Antibodies are among the most frequently used tools in basic research, but specificity and selectivity of epitope binding must be carefully tested to avoid false positive results (Lu and Bartfai 2009; Bordeaux et al. 2010). To demonstrate specificity of the anti-alarin antiserum, we first performed preabsorption experiments using C57BL/6J (wild type) brains. Preabsorption with 10 μM synthetic full-length alarin peptide completely inhibited antibody binding in different brain areas (Fig. 2, d, g), whereas preabsorption with either 10 μM murine GALP or galanin had no effect on antibody binding (Fig. 2a, c).

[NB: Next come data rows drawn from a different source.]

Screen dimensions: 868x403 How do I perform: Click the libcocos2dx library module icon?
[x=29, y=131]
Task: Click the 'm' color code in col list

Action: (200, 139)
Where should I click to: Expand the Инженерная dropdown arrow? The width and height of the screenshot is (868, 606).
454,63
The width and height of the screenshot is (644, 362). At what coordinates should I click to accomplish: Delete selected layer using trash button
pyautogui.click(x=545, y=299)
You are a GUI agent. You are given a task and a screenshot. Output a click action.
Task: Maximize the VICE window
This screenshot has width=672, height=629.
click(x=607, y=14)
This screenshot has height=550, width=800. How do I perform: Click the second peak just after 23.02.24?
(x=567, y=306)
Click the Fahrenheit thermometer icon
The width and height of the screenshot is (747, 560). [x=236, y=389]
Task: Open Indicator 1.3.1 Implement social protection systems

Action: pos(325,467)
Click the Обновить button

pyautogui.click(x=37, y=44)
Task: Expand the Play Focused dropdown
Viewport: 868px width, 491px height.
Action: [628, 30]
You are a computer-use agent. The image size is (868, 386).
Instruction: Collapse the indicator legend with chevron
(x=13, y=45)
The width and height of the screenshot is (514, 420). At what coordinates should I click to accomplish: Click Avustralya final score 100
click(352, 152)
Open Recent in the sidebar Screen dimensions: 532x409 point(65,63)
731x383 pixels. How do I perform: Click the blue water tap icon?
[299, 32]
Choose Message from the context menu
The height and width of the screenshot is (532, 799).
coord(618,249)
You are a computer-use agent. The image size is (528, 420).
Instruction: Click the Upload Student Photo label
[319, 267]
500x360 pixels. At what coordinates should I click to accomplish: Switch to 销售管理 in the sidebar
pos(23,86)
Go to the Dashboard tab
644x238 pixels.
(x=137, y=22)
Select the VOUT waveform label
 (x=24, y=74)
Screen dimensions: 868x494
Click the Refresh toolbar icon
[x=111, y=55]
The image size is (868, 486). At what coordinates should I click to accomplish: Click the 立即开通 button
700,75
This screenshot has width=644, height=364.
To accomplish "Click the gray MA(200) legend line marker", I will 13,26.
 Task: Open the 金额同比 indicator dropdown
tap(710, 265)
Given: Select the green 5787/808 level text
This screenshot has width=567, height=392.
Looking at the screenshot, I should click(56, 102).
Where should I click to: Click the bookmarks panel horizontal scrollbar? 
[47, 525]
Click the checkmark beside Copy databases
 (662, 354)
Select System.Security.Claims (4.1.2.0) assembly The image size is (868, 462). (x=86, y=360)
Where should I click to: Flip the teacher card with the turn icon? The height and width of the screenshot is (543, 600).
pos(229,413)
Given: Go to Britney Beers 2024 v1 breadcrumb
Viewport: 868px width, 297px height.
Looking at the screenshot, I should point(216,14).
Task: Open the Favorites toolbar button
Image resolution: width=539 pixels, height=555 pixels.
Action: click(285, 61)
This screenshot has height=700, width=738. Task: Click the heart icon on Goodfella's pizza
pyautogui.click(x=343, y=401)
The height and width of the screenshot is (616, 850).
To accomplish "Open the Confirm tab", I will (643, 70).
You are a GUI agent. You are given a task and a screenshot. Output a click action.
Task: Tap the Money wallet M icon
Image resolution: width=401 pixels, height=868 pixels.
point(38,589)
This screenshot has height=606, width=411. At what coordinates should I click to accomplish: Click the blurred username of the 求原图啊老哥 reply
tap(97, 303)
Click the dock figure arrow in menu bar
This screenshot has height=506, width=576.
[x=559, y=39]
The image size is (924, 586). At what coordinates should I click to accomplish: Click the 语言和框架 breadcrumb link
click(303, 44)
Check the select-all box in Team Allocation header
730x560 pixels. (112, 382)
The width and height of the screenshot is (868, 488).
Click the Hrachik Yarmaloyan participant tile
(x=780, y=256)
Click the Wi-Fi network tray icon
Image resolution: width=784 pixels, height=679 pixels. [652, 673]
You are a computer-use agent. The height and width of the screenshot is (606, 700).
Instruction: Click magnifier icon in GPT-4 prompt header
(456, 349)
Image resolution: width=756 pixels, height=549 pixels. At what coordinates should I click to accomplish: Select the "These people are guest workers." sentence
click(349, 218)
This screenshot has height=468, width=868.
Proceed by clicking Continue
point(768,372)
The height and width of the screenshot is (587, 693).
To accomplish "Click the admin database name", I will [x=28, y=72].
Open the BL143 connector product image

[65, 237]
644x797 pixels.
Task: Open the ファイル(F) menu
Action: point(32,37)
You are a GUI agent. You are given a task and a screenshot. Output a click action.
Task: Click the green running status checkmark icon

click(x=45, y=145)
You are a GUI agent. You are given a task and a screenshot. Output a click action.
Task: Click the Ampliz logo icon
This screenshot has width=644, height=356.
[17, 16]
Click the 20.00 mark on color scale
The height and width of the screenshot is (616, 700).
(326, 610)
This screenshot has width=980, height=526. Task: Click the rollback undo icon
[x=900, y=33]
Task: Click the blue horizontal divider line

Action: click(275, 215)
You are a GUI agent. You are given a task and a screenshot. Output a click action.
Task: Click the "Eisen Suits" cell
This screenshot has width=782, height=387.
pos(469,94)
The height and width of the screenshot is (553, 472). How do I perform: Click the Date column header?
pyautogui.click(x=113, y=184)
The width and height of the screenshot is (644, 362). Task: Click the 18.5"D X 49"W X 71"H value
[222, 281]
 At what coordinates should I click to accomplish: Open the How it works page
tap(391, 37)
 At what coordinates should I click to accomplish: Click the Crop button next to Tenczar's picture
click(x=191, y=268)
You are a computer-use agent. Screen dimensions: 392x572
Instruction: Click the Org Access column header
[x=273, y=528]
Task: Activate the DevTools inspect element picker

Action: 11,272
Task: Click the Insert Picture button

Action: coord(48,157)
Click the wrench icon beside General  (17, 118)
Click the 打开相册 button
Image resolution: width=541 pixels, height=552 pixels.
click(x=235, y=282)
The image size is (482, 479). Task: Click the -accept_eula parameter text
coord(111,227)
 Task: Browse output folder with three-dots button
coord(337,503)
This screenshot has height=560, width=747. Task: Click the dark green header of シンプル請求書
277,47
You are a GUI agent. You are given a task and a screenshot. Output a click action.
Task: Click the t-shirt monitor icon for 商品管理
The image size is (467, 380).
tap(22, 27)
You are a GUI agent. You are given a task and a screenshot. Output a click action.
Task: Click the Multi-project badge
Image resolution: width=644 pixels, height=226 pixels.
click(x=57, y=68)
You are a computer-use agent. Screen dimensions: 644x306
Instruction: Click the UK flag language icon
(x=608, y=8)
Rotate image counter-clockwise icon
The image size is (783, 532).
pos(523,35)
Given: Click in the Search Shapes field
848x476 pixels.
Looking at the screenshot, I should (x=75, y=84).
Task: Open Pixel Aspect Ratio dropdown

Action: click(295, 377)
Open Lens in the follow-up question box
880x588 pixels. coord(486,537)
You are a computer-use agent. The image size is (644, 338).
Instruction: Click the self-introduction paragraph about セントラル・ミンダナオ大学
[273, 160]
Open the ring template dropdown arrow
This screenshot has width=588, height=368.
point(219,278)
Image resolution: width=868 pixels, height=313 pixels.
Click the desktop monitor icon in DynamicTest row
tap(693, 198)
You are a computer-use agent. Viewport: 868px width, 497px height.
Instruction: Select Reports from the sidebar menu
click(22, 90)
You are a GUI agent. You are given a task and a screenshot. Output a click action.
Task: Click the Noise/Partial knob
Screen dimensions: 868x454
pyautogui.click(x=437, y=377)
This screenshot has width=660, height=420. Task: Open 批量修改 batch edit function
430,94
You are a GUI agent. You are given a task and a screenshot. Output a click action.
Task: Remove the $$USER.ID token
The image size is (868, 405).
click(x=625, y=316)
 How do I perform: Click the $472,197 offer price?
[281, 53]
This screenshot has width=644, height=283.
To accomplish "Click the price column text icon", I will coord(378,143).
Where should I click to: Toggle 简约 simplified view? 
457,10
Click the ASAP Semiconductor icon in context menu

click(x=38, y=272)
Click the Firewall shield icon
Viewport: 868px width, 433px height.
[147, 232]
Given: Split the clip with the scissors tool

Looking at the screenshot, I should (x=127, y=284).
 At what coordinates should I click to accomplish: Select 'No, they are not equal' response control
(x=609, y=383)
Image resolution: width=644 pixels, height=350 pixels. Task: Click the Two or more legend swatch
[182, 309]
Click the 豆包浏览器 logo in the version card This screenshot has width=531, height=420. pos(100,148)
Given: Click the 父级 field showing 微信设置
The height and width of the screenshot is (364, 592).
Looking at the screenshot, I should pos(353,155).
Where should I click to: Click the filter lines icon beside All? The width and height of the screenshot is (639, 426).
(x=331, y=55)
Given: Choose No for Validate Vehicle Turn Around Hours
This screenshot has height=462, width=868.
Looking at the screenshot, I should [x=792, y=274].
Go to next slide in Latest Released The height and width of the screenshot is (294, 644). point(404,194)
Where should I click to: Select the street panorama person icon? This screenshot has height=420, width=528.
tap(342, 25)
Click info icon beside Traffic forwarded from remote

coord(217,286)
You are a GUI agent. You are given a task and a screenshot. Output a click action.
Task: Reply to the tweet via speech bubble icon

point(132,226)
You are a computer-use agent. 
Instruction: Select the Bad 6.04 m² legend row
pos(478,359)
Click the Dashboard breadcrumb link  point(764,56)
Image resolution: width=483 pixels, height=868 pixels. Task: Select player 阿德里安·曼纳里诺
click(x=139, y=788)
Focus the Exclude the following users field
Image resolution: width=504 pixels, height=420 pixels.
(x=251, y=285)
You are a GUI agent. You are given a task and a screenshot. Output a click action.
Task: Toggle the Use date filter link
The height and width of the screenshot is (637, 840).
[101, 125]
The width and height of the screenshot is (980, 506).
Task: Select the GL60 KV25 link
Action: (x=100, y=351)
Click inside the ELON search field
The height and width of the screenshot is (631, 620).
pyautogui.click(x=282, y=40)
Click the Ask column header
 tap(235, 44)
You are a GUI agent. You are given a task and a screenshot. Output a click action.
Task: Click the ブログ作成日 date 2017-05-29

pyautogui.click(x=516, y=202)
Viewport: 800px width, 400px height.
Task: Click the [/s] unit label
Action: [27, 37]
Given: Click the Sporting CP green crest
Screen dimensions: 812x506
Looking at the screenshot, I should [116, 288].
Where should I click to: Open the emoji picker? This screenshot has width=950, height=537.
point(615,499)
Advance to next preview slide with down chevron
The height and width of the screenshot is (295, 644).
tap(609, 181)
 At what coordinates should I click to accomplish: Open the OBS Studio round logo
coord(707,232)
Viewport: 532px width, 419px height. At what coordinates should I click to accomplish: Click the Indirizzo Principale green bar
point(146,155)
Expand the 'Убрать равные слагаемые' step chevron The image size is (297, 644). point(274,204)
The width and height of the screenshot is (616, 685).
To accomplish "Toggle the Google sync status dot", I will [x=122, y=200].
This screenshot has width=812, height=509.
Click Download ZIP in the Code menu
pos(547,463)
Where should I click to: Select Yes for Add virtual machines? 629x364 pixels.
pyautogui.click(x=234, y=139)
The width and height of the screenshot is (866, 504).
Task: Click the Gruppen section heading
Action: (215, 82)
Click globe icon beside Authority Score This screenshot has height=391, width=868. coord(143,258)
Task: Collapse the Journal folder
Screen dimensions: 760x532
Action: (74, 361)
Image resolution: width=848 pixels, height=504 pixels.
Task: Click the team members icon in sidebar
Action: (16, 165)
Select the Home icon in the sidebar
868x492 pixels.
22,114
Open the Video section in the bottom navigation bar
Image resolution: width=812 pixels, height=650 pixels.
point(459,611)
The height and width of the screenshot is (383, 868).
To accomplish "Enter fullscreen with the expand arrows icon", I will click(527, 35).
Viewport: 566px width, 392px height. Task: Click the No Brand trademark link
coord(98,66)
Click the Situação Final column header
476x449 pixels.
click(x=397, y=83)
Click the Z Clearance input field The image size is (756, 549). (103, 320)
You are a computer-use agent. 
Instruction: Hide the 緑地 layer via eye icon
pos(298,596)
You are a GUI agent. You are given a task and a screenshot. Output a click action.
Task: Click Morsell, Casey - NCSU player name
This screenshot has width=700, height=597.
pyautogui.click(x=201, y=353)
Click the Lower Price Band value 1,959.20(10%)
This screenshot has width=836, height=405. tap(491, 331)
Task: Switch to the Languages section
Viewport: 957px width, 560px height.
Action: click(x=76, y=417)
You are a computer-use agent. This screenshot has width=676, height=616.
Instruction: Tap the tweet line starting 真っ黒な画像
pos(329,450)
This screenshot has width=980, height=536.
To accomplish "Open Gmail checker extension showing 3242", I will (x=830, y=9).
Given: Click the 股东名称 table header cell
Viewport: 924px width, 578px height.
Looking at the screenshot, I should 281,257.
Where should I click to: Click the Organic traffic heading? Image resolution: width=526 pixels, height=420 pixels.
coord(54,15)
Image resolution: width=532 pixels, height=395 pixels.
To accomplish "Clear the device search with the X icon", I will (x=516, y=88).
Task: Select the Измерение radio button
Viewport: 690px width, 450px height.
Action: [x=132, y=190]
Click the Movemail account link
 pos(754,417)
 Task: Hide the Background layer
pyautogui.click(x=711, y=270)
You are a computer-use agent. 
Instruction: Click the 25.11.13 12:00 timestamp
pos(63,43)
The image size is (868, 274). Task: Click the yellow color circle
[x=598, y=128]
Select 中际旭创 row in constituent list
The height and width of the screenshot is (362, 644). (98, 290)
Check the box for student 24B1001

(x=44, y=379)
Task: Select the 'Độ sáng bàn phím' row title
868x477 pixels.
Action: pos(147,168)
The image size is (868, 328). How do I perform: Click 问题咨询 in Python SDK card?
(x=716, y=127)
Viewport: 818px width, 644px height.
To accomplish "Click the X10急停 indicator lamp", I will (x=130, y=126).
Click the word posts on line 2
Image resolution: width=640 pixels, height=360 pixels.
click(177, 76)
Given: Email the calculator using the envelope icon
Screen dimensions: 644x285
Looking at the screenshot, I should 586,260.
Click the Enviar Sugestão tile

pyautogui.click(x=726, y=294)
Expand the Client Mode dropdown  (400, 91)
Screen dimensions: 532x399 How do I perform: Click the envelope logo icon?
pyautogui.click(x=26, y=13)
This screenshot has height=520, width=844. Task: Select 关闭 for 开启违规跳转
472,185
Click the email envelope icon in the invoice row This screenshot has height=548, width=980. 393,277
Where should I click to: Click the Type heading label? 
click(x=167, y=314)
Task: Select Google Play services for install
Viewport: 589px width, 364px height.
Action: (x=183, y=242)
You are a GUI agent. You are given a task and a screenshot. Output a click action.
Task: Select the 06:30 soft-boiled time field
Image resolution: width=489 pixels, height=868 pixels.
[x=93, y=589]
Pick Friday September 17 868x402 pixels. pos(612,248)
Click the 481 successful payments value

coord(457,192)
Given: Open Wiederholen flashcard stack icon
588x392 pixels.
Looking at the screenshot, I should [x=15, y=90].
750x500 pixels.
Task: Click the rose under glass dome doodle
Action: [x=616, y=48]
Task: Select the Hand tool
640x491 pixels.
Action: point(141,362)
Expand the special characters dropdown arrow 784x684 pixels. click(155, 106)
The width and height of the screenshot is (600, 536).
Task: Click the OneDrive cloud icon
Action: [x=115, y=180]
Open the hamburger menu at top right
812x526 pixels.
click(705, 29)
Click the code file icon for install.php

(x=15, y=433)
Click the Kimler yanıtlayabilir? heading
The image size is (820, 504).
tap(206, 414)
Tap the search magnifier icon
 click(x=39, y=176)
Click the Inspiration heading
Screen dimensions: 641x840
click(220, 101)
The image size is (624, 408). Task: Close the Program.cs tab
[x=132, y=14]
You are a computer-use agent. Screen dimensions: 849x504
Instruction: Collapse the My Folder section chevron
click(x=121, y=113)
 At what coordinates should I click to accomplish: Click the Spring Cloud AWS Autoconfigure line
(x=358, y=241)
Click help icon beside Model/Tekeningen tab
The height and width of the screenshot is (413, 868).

Another possibility of testing the specificity of an antibody is to ablate the cells, which express the gene of interest. To ablate alarin and GALP neurons, we bred AGALP-Cre mice to the ROSA26-DTA (R26-DTA) strain, which carries a targeted insertion of the diphtheria toxin fragment A (DTA) gene in the ROSA26 locus (Brockschnieder et al. 2006) (Fig. 1b). The diphtheria toxin A chain inhibits translation by catalyzing the ADP-ribosylation of eukaryotic elongation factor 2, resulting in cell death. Transcription of the R26-DTA allele terminates prematurely in R26-DTA mice, due to a loxP-flanked (floxed) strong transcriptional termination sequence. Cre-mediated recombination triggers DTA expression and leads to ablation of the Cre-expressing cell. Consistent with this, GALP mRNA levels were reduced by ∼91% in adult AGALP-Cre/R26-DTA animals (Fig. 1c). The reproductive and metabolic phenotype of AGALP-Cre/R26-DTA mice will be described elsewhere (Mayer et al., in preparation). As shown in Fig. 2, alarin-LI is present in the hypothalamus and facial nucleus of wild-type but not AGALP-Cre/R26-DTA mice. Taken together with the preabsorption experiments, these results provide compelling evidence for the specificity of the anti-alarin antiserum.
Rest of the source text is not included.